Task instructions »
Can you write out these items again, switching "column header" to "column heading" everywhere and leaving everything else unchanged?
· · · · · · ·
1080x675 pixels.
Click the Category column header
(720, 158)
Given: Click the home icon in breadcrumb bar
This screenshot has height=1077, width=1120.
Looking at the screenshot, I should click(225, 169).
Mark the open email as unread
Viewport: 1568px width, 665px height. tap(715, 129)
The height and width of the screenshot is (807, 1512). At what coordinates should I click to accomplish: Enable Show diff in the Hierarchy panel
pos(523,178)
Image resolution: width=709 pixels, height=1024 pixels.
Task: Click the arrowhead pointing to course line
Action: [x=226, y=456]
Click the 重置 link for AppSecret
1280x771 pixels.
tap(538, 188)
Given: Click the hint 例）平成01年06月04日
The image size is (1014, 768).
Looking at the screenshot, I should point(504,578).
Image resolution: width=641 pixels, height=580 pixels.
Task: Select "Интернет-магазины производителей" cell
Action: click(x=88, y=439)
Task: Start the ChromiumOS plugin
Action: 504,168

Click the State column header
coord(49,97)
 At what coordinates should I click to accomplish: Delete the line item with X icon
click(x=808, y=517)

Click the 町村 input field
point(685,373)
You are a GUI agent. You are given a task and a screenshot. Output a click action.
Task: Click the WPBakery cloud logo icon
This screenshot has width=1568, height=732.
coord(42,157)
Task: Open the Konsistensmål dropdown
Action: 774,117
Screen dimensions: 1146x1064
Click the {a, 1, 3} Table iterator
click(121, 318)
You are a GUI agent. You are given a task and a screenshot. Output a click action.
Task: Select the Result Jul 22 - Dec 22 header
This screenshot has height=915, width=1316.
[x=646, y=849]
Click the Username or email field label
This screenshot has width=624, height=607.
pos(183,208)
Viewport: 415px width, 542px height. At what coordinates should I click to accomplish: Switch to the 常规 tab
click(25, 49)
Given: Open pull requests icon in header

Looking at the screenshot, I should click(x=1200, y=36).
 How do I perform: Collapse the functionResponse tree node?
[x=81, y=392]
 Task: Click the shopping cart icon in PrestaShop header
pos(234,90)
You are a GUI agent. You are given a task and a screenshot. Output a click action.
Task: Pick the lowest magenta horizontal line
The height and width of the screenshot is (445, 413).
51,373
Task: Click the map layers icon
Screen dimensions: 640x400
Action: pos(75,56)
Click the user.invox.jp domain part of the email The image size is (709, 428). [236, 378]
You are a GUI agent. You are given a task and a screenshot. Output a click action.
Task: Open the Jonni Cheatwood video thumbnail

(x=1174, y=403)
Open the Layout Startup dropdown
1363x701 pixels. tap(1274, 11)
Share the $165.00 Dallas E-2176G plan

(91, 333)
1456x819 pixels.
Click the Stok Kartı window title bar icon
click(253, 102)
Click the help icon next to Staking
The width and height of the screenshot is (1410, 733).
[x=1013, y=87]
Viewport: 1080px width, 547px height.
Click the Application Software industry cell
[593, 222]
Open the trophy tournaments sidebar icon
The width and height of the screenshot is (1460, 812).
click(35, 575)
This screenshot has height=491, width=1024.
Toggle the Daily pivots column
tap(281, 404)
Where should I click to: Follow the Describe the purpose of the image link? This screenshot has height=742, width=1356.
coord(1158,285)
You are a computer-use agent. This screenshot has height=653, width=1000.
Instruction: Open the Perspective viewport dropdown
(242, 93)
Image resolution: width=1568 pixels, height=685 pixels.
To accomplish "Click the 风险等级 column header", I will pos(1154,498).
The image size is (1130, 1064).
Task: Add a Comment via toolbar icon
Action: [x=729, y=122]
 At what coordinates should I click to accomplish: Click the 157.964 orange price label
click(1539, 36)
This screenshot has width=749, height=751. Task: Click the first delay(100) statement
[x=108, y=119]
· · · · · · ·
Task result »
1080x675 pixels.
Click the Category column heading
(720, 158)
Given: Click the home icon in breadcrumb bar
This screenshot has height=1077, width=1120.
Looking at the screenshot, I should click(225, 169).
Mark the open email as unread
Viewport: 1568px width, 665px height. tap(715, 129)
The height and width of the screenshot is (807, 1512). At what coordinates should I click to accomplish: Enable Show diff in the Hierarchy panel
pos(523,178)
Image resolution: width=709 pixels, height=1024 pixels.
Task: Click the arrowhead pointing to course line
Action: [x=226, y=456]
Click the 重置 link for AppSecret
1280x771 pixels.
tap(538, 188)
Given: Click the hint 例）平成01年06月04日
The image size is (1014, 768).
Looking at the screenshot, I should point(504,578).
Image resolution: width=641 pixels, height=580 pixels.
Task: Select "Интернет-магазины производителей" cell
Action: click(x=88, y=439)
Task: Start the ChromiumOS plugin
Action: 504,168

Click the State column heading
coord(49,97)
 At what coordinates should I click to accomplish: Delete the line item with X icon
click(x=808, y=517)

Click the 町村 input field
point(685,373)
You are a GUI agent. You are given a task and a screenshot. Output a click action.
Task: Click the WPBakery cloud logo icon
This screenshot has width=1568, height=732.
coord(42,157)
Task: Open the Konsistensmål dropdown
Action: 774,117
Screen dimensions: 1146x1064
Click the {a, 1, 3} Table iterator
click(121, 318)
You are a GUI agent. You are given a task and a screenshot. Output a click action.
Task: Select the Result Jul 22 - Dec 22 header
This screenshot has height=915, width=1316.
[x=646, y=849]
Click the Username or email field label
This screenshot has width=624, height=607.
pos(183,208)
Viewport: 415px width, 542px height. At what coordinates should I click to accomplish: Switch to the 常规 tab
click(25, 49)
Given: Open pull requests icon in header

Looking at the screenshot, I should click(x=1200, y=36).
 How do I perform: Collapse the functionResponse tree node?
[x=81, y=392]
 Task: Click the shopping cart icon in PrestaShop header
pos(234,90)
You are a GUI agent. You are given a task and a screenshot. Output a click action.
Task: Pick the lowest magenta horizontal line
The height and width of the screenshot is (445, 413).
51,373
Task: Click the map layers icon
Screen dimensions: 640x400
Action: pos(75,56)
Click the user.invox.jp domain part of the email The image size is (709, 428). [236, 378]
You are a GUI agent. You are given a task and a screenshot. Output a click action.
Task: Open the Jonni Cheatwood video thumbnail

(x=1174, y=403)
Open the Layout Startup dropdown
1363x701 pixels. tap(1274, 11)
Share the $165.00 Dallas E-2176G plan

(91, 333)
1456x819 pixels.
Click the Stok Kartı window title bar icon
click(253, 102)
Click the help icon next to Staking
The width and height of the screenshot is (1410, 733).
[x=1013, y=87]
Viewport: 1080px width, 547px height.
Click the Application Software industry cell
[593, 222]
Open the trophy tournaments sidebar icon
The width and height of the screenshot is (1460, 812).
click(35, 575)
This screenshot has height=491, width=1024.
Toggle the Daily pivots column
tap(281, 404)
Where should I click to: Follow the Describe the purpose of the image link? This screenshot has height=742, width=1356.
coord(1158,285)
You are a computer-use agent. This screenshot has height=653, width=1000.
Instruction: Open the Perspective viewport dropdown
(242, 93)
Image resolution: width=1568 pixels, height=685 pixels.
To accomplish "Click the 风险等级 column heading", I will pos(1154,498).
The image size is (1130, 1064).
Task: Add a Comment via toolbar icon
Action: [x=729, y=122]
 At what coordinates should I click to accomplish: Click the 157.964 orange price label
click(1539, 36)
This screenshot has width=749, height=751. Task: Click the first delay(100) statement
[x=108, y=119]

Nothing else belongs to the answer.